Une dimension humaine
Cette mission, c’est le lieutenant Stéphane Rodière qui en aura la charge. « Initialement, j’ai été engagé pour armer le poste de commandement et occuper une fonction de Moyens ou de Renseignements », explique-t-il. « Mais au regard de l’évolution de l’intervention, nous n’avons finalement pas activé le PC. » Commence alors un travail de fourmis avec les personnels déjà sur place et que le lieutenant Rodière tient à saluer. « Avec un équipage de Port-de-Bouc et un autre de Côte Bleue Est, nous avons eu beaucoup d’activité mais tout s’est très bien passé. »
D’autant que la tâche n’est jamais aisée, « avec une dimension humaine à prendre en compte », souligne Stéphane Rodière. « Les familles s’interrogent pour savoir si elles vont pouvoir retourner dans leur appartement ou non, il faut leur expliquer que ça ne va pas être possible tout de suite mais quand même les accompagner pour qu’elles puissent récupérer des médicaments ou quelques affaires en vue des prochains jours. »

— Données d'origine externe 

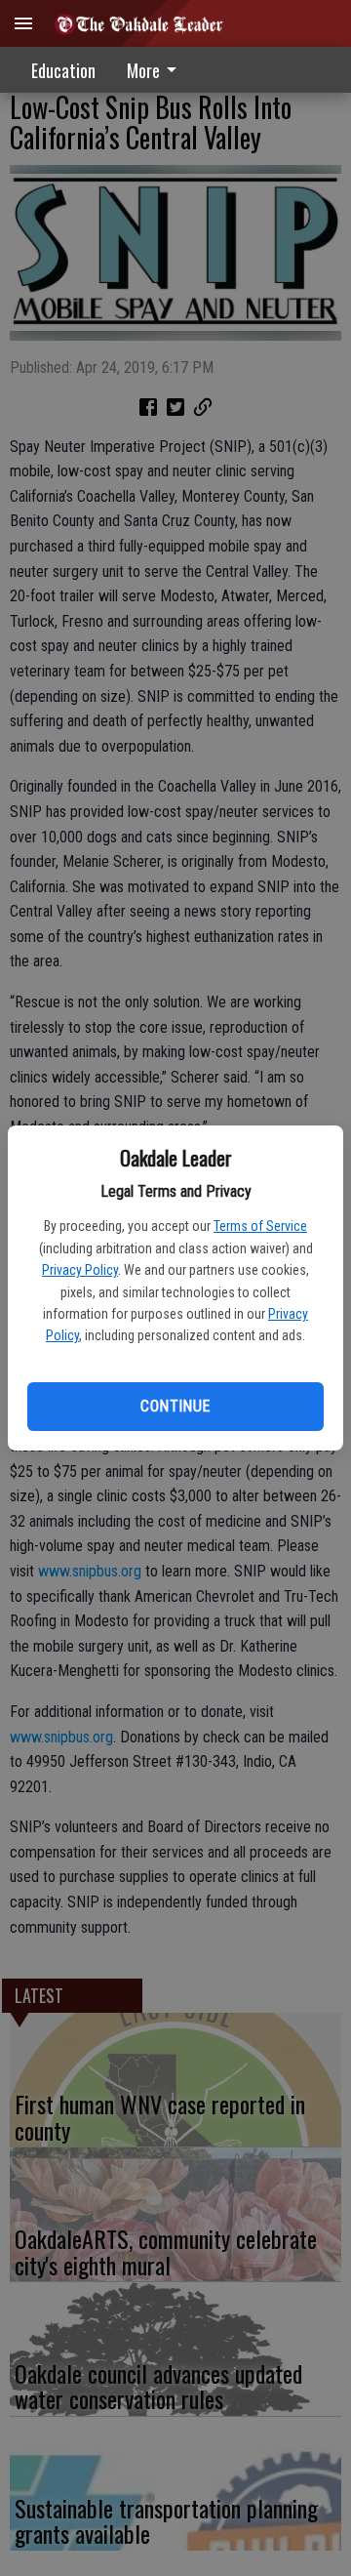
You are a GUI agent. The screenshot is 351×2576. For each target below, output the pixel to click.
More (143, 70)
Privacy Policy (80, 1270)
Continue (175, 1406)
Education (63, 70)
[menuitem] (157, 70)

« Au vu de la situation à mon arrivée, je savais d’ores et déjà que personne ne pourrait retourner vivre normalement quelques heures après dans l’immeuble », renchérit le capitaine Bovo, qui poursuit. « La problématique reste toujours la même dans ce type d’intervention : s’assurer que tout le monde est bien là et qu’il ne manque personne à l’appel. C’est quelque chose qui prend énormément de temps et qui mobilise de la ressource en personnels. Car il faut également prendre en compte le voisinage autour et donc distinguer les habitants de l’immeuble des autres, ce qui n’est pas toujours simple. C’est un secteur à part entière. Mais ce soir-là, tout s’est très bien déroulé. »

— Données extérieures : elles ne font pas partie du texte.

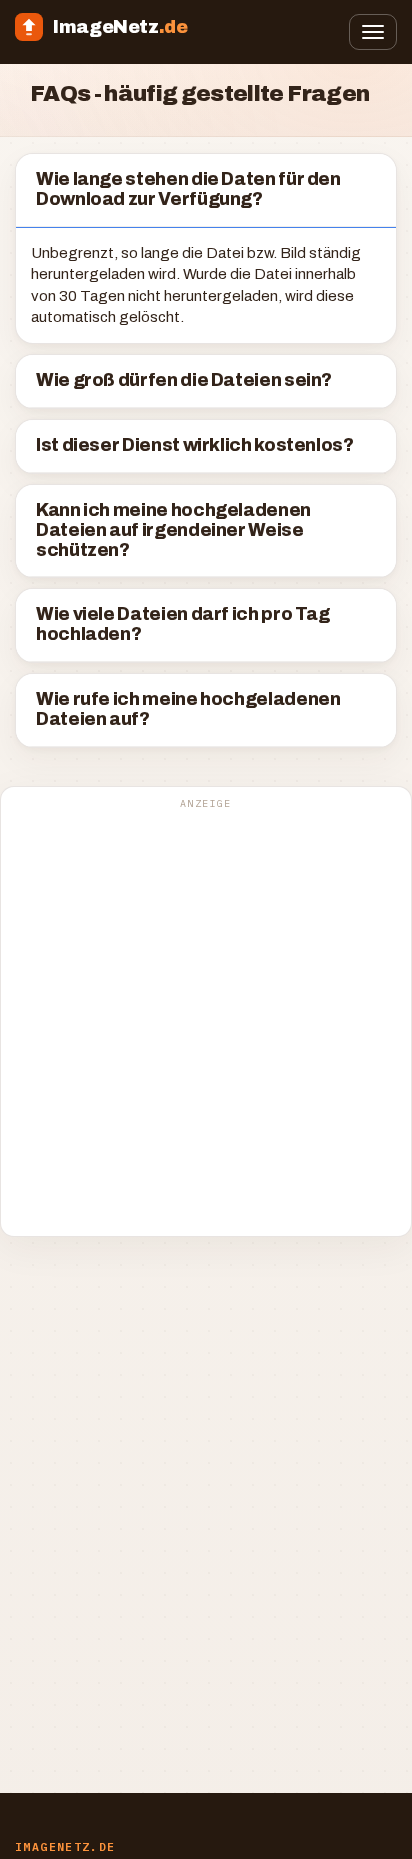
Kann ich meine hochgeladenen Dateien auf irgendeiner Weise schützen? (173, 530)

Au total, 34 personnes ont été évacuées. Parmi elles, seulement dix blessés légers mais aucun des impliqués ne sera transporté à l’hôpital par les Pompiers13. Privés d’électricité, les habitants seront relogés par leurs familles respectives et les services municipaux, présents sur les lieux, au centre social de Notre-Dame des Marins. S’agissant du feu en lui-même, qui s’est propagé dans une gaine technique d’alimentation générale du bâtiment, il finit par être éteint assez rapidement grâce « à la réactivité importante, liée à tout feu urbain de ce type, de la part de la chaîne de commandement », précise Hervé Bovo.
« La seule difficulté concernant le secteur incendie était liée à la configuration de l’immeuble en lui-même », continue-t-il. « Il a fallu faire des reconnaissances précises pour ne pas passer au travers d’un foyer secondaire. Mais tout s’est très bien déroulé et chacun a su opérer les missions qui lui étaient confiées. », conclut-il sur une intervention qui a mobilisé 35 Pompiers13 armant 13 engins.